Still, he added, most of the Navy’s carrier presence in the Middle East would likely come from the Atlantic-based fleet.

“A lot of it can come from the Atlantic side,” said Sestak. “If you look at the distances by which you have to travel back and forth, it’s a long deployment to go to the CENTCOM (Area of Operations) from the Western Pacific.”

The debate on a second forward-deployed carrier comes even as the Navy is wrestling with how it will continue to maintain a carrier in Japan while also downsizing from a 12-carrier fleet to 11 flattops.

Service plans call for decommissioning both the Kitty Hawk and John F. Kennedy, the Navy’s last two conventionally powered carriers, in the coming years.

Officials hope to swap out the Kitty Hawk with a nuclear-powered replacement but are keeping their options open because of Japanese concerns over nuclear power.

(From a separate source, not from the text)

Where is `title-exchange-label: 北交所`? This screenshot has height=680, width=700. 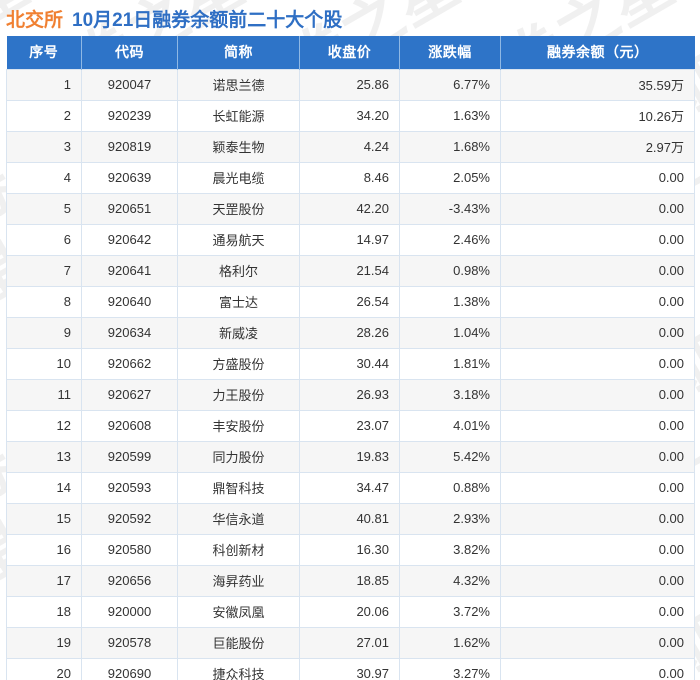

“We’re going to mothball the Kennedy,” Navy Secretary Gordon England told reporters recently, but he added, “if you need the Kennedy to go to Japan we can always make the Kennedy available.”

Meanwhile, maintaining forces that are immediately available — either forward-based or able to surge forward quickly — will be the hallmark of the Navy’s strategy to make up the difference in fewer carriers, said Sestak.

“If you don’t have the speed to get to the conflict when you really need to be there, you’re interesting, but irrelevant,” said Sestak.